Mais do que um detalhe estético, a nail art virou parte da linguagem visual da moda e um símbolo de identidade para uma nova geração. Das passarelas aos editoriais, o cuidado com as unhas deixou de ser um gesto de vaidade para se afirmar como expressão artística. Mas o que acontece quando essa arte ganha um espaço próprio, pensado por quem vive e cria dentro dela?
Lorena Moura é nail designer e fundadora do estúdio Blunt Nails, um espaço que vem se destacando por unir técnica, arte e identidade no universo da beleza. Autodidata, ela começou a fazer unhas ainda na adolescência, criando alongamentos caseiros e experimentando decorações muito antes de o termo nail art se popularizar. Em 2019, transformou o hobby em profissão e, durante a pandemia, consolidou sua trajetória ao investir em formação e atender clientes de forma independente – experiência que inspirou a criação da Blunt, um estúdio voltado à troca criativa e ao crescimento coletivo de novas profissionais.

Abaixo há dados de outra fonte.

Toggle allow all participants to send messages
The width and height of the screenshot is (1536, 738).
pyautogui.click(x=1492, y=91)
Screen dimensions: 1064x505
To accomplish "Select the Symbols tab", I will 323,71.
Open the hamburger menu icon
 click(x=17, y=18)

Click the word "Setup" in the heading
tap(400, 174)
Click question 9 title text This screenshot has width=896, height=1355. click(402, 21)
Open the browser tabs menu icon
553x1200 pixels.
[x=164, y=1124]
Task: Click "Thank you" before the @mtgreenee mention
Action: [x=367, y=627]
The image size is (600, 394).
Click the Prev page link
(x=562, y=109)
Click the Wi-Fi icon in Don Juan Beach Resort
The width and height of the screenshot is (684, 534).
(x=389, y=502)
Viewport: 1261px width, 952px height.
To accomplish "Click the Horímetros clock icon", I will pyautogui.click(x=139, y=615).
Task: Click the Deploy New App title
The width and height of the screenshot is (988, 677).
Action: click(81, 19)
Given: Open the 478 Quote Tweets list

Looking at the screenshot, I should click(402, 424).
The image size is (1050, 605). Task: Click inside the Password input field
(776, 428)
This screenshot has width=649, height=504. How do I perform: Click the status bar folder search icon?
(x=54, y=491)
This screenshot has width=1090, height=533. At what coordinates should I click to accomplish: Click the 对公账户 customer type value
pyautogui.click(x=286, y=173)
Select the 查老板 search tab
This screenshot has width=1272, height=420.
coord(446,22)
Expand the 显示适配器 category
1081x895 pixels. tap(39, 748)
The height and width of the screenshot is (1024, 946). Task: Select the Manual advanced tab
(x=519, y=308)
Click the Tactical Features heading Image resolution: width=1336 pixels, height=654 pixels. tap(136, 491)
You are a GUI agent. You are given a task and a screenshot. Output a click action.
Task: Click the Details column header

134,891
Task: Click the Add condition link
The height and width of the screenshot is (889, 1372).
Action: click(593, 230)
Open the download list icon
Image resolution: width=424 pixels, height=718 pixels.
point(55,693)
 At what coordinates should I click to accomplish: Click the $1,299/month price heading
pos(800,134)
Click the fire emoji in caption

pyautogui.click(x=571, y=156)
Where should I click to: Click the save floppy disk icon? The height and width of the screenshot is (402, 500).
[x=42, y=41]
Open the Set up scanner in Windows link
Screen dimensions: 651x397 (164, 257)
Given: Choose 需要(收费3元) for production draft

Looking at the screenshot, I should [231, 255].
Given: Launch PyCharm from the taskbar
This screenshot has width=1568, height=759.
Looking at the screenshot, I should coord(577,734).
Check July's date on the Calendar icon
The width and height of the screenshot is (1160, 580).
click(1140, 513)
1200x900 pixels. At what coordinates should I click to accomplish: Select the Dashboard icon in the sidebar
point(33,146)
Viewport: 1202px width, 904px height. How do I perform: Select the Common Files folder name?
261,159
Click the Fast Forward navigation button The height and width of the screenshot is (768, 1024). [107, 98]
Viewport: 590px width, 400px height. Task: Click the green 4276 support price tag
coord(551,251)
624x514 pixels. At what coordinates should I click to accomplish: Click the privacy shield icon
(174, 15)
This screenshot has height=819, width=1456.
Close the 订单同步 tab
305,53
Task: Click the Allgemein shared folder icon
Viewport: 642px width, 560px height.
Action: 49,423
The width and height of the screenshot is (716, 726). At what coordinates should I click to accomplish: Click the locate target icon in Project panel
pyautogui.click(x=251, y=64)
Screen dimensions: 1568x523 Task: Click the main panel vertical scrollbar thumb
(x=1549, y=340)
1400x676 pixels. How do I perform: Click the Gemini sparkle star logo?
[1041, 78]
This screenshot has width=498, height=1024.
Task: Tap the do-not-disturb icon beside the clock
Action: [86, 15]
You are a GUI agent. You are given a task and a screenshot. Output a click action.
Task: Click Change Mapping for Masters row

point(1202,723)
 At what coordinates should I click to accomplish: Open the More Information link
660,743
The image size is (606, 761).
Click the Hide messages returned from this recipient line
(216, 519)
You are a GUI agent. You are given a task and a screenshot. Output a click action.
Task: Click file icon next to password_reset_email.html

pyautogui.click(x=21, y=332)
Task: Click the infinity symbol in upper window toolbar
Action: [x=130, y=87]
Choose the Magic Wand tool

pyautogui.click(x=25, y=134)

Hoje, a Blunt Nails é reconhecida por sua estética autoral e por transformar o ato de fazer as unhas em uma experiência artística e colaborativa.
Em conversa com o FFW, Lorena fala sobre o início da carreira, o propósito da Blunt, a importância da nail art como forma de expressão e o legado das mulheres pretas na construção dessa estética.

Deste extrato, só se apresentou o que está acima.